At my school, teachers often talk to our scholars about grit, perseverance, and no excuses. We stress that these values will help them overcome challenges and achieve greatness in some form. We are trying to teach them that failure can be a good thing. Failure can impart valuable lessons and make you stronger. We teach them that striving to overcome a challenge can be joyous.
I usually like to give examples, and I sometimes use stories from my days as a college athlete. But last year, however, my scholars challenged my thinking. They told me, “Mrs. Drechsel, you always tell us stories about how you win.” I realized then that my stories were sending the wrong message. I was not illuminating the struggles and hardships and failures that led me to “wins” in my athletic and academic careers. Instead, I seemed to be telling them that if they didn’t win, they had failed, and that if they just worked hard, they would automatically win.
So this year, when my husband, David, and I run the New York City Marathon together to mark our 30th birthdays, I will have a different goal in mind. I am not running to win; all I want to do is finish. My projected finish time is mediocre, at best. But I do not care at all if I am the last person to cross that finish line. I just want to cross it. I have joined a gym to train weeknights after coming home from school, and David and I go on weekend runs together. When I run, my beat-up college athlete body aches and screams. Sometimes when I finish a long run, I literally break down in tears. On the other hand, with the sore hips and swollen knees comes an incredible sense of pride that I am actually practicing what I preach every single day. I am finding joy in the challenge.
On the other hand, with the sore hips and swollen knees comes an incredible sense of pride that I am actually practicing what I preach every single day. I am finding joy in the challenge.
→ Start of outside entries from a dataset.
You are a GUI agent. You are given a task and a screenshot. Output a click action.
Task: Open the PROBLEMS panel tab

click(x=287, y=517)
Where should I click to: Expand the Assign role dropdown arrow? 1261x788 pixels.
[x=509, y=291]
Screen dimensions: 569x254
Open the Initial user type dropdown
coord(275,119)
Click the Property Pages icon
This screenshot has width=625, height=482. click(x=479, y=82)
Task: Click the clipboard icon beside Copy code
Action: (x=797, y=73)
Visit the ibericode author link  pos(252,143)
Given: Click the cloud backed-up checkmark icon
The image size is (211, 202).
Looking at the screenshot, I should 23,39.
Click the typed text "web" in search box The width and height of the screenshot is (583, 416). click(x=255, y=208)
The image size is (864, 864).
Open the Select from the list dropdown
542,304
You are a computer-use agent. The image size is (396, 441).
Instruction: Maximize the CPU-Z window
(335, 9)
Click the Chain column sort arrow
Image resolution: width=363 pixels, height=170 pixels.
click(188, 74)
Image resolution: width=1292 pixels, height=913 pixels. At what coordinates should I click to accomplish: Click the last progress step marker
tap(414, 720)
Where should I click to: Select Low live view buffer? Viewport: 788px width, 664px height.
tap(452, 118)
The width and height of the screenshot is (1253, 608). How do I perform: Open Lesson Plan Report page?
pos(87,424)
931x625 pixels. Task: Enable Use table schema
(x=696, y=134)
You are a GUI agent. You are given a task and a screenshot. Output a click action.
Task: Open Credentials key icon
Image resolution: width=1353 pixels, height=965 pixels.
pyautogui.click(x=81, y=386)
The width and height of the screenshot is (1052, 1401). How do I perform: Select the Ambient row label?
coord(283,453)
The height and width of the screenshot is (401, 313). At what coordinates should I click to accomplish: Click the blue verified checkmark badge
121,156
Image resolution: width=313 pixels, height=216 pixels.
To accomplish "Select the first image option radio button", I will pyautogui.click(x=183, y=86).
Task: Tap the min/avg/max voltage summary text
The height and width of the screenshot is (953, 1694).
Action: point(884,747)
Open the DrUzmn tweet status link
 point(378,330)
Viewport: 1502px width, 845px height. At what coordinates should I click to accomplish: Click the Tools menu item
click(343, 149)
I did not have to take this challenge on. Given my busy schedule, I had a good excuse not to do the race, but I decided to stop making excuses. I decided I was going to tackle something that I was not very good at, see it through to the end, and challenge myself. It would serve as a reminder of just how important it is for our scholars to learn how to take uncomfortable risks; that doing so takes guts. I am embarrassed every time someone asks me how fast I run because my pace is slow. The athlete in me does not want to admit that I am not as physically competitive. But I am not going to let that stop me because my goal is to cross the finish line.
I want my scholars to feel empowered to pursue their own goals and know that no matter how many times they fail or how ugly it might look on the way there, they can still succeed if they show grit and perseverance and don’t make excuses. Along the way, I know they will find joy in the struggle.